[Directions]: Write the full listing out again, word for word, but omit the pictures.

'''

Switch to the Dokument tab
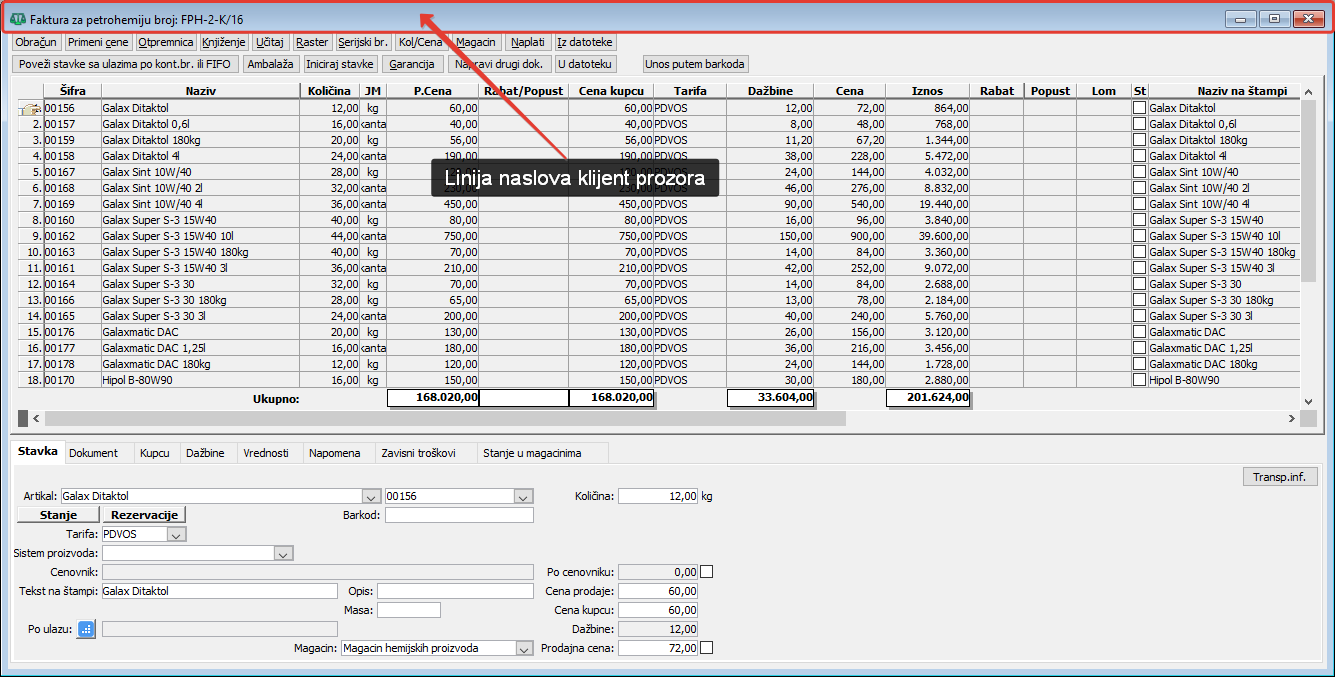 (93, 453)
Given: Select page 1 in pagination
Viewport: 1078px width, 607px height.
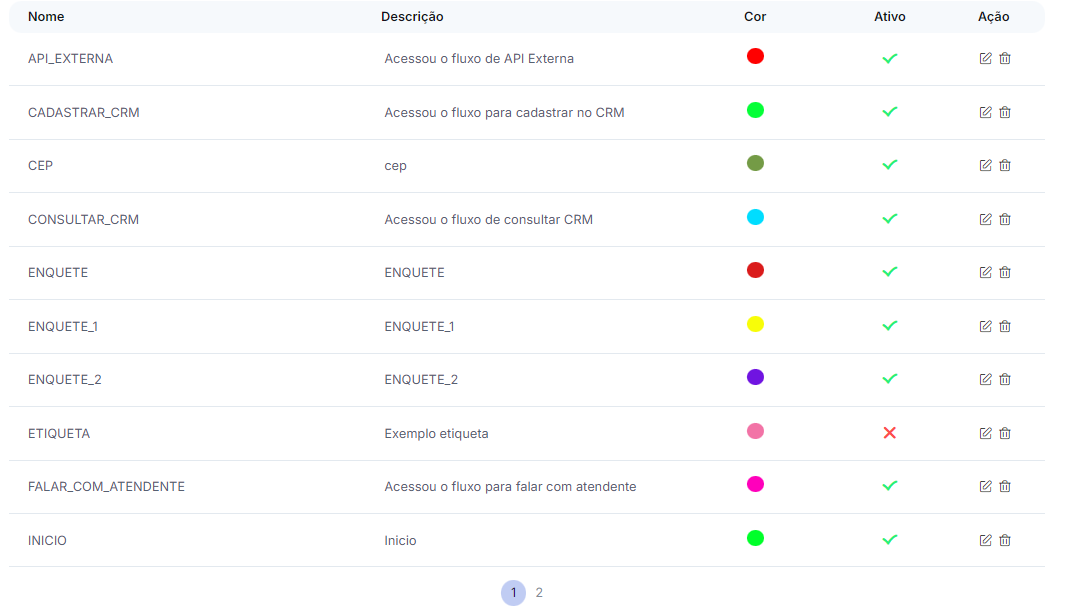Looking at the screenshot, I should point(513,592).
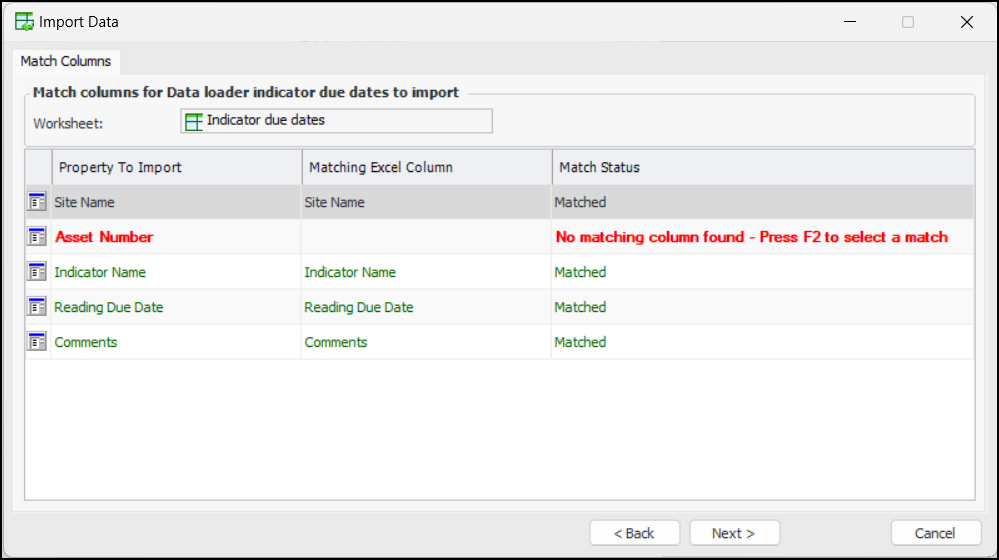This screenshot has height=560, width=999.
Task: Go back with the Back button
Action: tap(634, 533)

'''

[Expected answer]:
Switch to the Dokument tab
 (93, 453)
Given: Select page 1 in pagination
Viewport: 1078px width, 607px height.
Looking at the screenshot, I should point(513,592).
This screenshot has height=560, width=999.
Task: Go back with the Back button
Action: tap(634, 533)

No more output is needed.